Considering His resurrection & glorious authority we may on our own account as well as on his account exult. O what assurance does his living forever after being dead give us, that His death is an effectual means to attain all the valuable gracious ends for which he submitted to die – He died as a sacrifice for sin to expiate the guilt of it, that God, consistent with the honor of his Law & Government, might pardon the believing sinner. And had not his Death been a sufficient & acceptable price for our redemption from sin and wrath, would he upon suffering in our room have received in his release from the grave a most honorable and public discharge. Is not his living forever a full & eternal evidence of his having made plenary satisfaction to divine justice & obtaining a completed victory over death & his enemy, is he not exalted and empowered to bestow the blessings he purchased, is he not advanced to plead the merits of his sufferings & death & is not Power given him over all creatures for our sakes. Then we may not only be assured that he is able to be the author of our salvation, but also that if we trust in him he will successfully carry on the design of it & complete it at last as he is alive forever & is the intercessor and advocate with the father, believers being pardoned and cleansed . . . O how capable & ready is he to maintain & increase the divine life in the soul by large communications of His grace & by a constant plentiful supplies of his Spirit!”

He was also known for his strict stand on temperance; rather a rarity at the time:

“It puts the blood and juices into a most terrible ferment, and disturbs the whole animal economy. It vitiates the humor, relaxes the solids, spoils the constitution, fills the body with diseases, brings on meager looks, a ghastly countenance, and very bad tremblings; yea, when the abuse of it is persisted in, it quite ruins the health, destroys the strength, introduces decay of nature, and hastens death faster than hard labor.”
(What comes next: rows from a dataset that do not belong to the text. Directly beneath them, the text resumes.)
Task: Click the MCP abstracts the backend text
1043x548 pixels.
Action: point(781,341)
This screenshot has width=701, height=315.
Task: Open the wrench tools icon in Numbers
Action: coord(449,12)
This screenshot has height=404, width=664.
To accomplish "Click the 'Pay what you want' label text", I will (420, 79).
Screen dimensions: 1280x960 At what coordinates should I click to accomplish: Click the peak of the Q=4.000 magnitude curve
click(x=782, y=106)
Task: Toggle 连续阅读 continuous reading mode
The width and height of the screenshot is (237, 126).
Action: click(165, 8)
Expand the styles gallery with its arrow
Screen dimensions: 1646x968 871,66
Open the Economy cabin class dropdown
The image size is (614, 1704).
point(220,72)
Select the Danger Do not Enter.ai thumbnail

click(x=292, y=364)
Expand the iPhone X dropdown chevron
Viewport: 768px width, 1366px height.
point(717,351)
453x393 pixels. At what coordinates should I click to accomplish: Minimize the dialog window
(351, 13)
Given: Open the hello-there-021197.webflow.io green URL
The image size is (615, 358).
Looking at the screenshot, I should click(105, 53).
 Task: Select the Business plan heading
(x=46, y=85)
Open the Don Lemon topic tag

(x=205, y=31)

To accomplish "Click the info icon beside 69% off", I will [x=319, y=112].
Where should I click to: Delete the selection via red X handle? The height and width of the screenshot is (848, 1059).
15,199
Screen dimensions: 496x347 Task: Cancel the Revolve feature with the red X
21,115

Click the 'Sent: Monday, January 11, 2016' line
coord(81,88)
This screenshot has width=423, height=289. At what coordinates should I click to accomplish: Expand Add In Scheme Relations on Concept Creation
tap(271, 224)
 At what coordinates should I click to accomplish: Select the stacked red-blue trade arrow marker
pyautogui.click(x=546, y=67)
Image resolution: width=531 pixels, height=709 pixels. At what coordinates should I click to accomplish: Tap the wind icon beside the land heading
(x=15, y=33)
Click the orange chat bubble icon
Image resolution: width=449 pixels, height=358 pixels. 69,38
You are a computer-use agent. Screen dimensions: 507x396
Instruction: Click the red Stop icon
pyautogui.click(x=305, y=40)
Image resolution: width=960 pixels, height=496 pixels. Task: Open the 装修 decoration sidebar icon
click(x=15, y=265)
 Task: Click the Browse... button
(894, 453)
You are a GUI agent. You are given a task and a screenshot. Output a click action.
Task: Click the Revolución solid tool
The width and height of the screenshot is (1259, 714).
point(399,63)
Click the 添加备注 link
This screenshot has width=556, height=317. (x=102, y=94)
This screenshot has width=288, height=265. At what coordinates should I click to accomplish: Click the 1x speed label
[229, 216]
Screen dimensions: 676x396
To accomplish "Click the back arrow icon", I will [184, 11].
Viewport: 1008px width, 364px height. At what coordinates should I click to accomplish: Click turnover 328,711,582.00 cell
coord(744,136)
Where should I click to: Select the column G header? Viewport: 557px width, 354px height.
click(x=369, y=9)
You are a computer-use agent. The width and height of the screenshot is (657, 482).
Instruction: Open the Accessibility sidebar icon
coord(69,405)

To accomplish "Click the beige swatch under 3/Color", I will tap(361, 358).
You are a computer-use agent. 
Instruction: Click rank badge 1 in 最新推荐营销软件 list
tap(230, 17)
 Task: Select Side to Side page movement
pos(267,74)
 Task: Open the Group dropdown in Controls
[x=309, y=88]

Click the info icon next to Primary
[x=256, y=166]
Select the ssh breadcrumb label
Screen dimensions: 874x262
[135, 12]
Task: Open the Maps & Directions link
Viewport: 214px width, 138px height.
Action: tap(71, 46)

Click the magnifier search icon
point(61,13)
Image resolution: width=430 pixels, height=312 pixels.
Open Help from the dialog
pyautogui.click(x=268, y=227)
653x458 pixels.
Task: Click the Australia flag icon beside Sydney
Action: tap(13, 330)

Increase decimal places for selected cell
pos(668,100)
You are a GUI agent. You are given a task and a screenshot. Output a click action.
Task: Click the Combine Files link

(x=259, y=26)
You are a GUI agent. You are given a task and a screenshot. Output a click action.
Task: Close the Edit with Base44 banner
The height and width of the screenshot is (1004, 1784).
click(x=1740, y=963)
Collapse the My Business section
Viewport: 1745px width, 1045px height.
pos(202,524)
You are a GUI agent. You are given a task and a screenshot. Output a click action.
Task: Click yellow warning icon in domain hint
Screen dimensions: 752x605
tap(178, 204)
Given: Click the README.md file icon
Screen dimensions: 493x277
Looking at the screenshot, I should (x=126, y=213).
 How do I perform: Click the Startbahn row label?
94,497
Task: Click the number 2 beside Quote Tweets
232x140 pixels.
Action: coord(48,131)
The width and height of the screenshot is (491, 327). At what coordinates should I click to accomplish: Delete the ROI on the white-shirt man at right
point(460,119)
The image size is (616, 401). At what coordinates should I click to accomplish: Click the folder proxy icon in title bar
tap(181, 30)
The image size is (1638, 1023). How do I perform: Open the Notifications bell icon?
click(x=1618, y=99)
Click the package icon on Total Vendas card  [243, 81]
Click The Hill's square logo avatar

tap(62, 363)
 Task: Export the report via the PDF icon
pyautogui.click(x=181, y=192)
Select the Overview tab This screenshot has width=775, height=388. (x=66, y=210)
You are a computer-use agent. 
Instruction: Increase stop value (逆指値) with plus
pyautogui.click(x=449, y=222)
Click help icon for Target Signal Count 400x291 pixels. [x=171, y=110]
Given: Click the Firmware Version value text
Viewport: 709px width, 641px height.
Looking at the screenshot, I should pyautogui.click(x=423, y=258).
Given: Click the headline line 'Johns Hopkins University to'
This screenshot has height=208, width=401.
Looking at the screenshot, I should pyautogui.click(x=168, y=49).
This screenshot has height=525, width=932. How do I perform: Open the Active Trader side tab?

From his memorial in Pine Cemetery, Templeton, MA:

This monument is raised to the memory of the Rev. Learned & Pious Ebenezer Sparhawk, Pastor of the Congregational Church Templeton who expired Nov. 25, 1805 In the 68th year of his age, & the 45th of his ministry. Early in life he devoted himself to the service of his God & Saviour. Endu'd with good powers of mind improved by liberal Education and sanctified by Grace, he proved a burning and shining light. In the pulpit he was clear and pungent rightly dividing the World. In the circle of his acquaintance, he was ever welcome guest, his conversation being ever pleasant & improving. From a child he knew the Holy Scriptures & was mighty in them. In Faith he was sound & Evangelical. In rectitude pure and exemplary. A strict adherence to the Discipline of the Churches was a distinguishing trait in his Character. As a Husband he was affectionate. As a Father tender. He ruled his own house well & His children arise up and call him blessed. With assiduity & fidelity he is preserved in his Works: until called to receive his Reward. The Sun shall cease to shine & stars shall fade away and earth & time grow old & die, but his Virtues shall live & the eye of Faith & Charity now behold him walking high in Salvation and the Chimes of Bliss.

Published Works:

A Discourse, Delivered January 18, at the Interment of Benjamin Shattuck, Esq. an Eminent Physician in Templeton; Who Expired, January 14, in the Fifty Second Year of His Age. 1794.

Buckminster, Joseph. Ministers to be Pray'd for in their Office, by the People, &c. &c. A Sermon Preached at the Ordination of the Reverend Mr. Ebenezer Sparhawk, to the Pastoral Care of the Church and Congregation in Narraganset, 1761.